____ DATA PROVIDED
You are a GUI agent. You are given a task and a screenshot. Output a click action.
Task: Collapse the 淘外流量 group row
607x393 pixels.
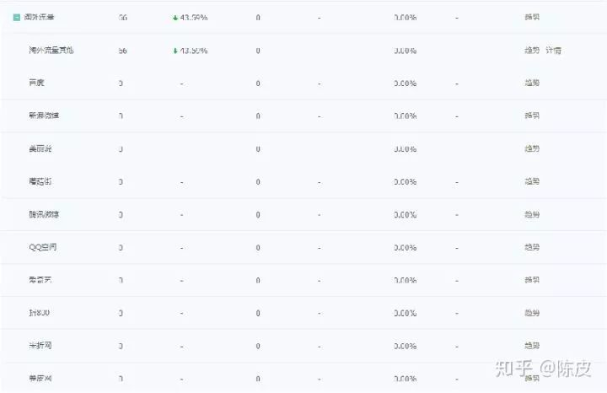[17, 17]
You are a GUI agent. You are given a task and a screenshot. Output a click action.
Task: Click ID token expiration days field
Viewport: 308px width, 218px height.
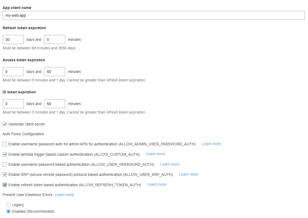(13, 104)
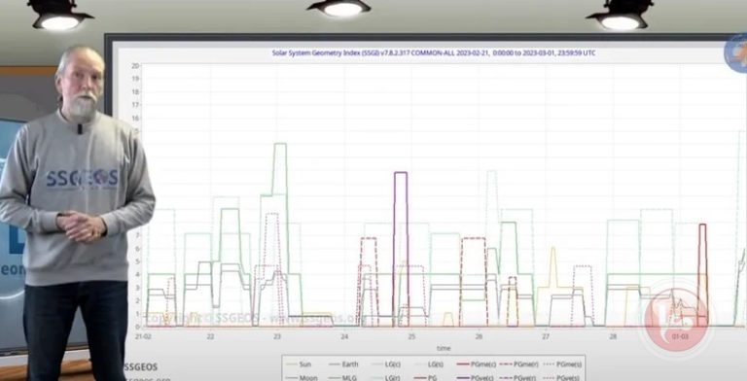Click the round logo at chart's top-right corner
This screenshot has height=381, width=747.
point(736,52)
________
____ DATA PROVIDED
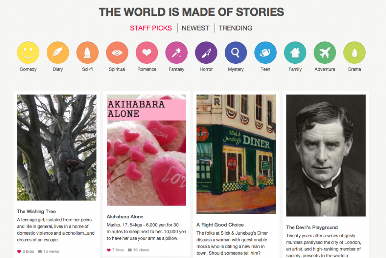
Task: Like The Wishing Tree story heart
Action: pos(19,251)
________
____ DATA PROVIDED
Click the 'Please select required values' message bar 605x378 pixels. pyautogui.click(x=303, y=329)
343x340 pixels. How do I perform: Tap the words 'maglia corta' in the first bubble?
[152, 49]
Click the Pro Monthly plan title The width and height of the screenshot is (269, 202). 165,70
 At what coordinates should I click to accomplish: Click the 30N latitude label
________
#### EXERCISE DIRECTIONS
Both the line containing "Click the 'Please" and the line containing "Click the Pro" belong in the answer. Print them and every line above that falls between them exactly, and no others.

#### OUTPUT BELOW
Click the 'Please select required values' message bar 605x378 pixels. pyautogui.click(x=303, y=329)
343x340 pixels. How do I perform: Tap the words 'maglia corta' in the first bubble?
[152, 49]
Click the Pro Monthly plan title The width and height of the screenshot is (269, 202). 165,70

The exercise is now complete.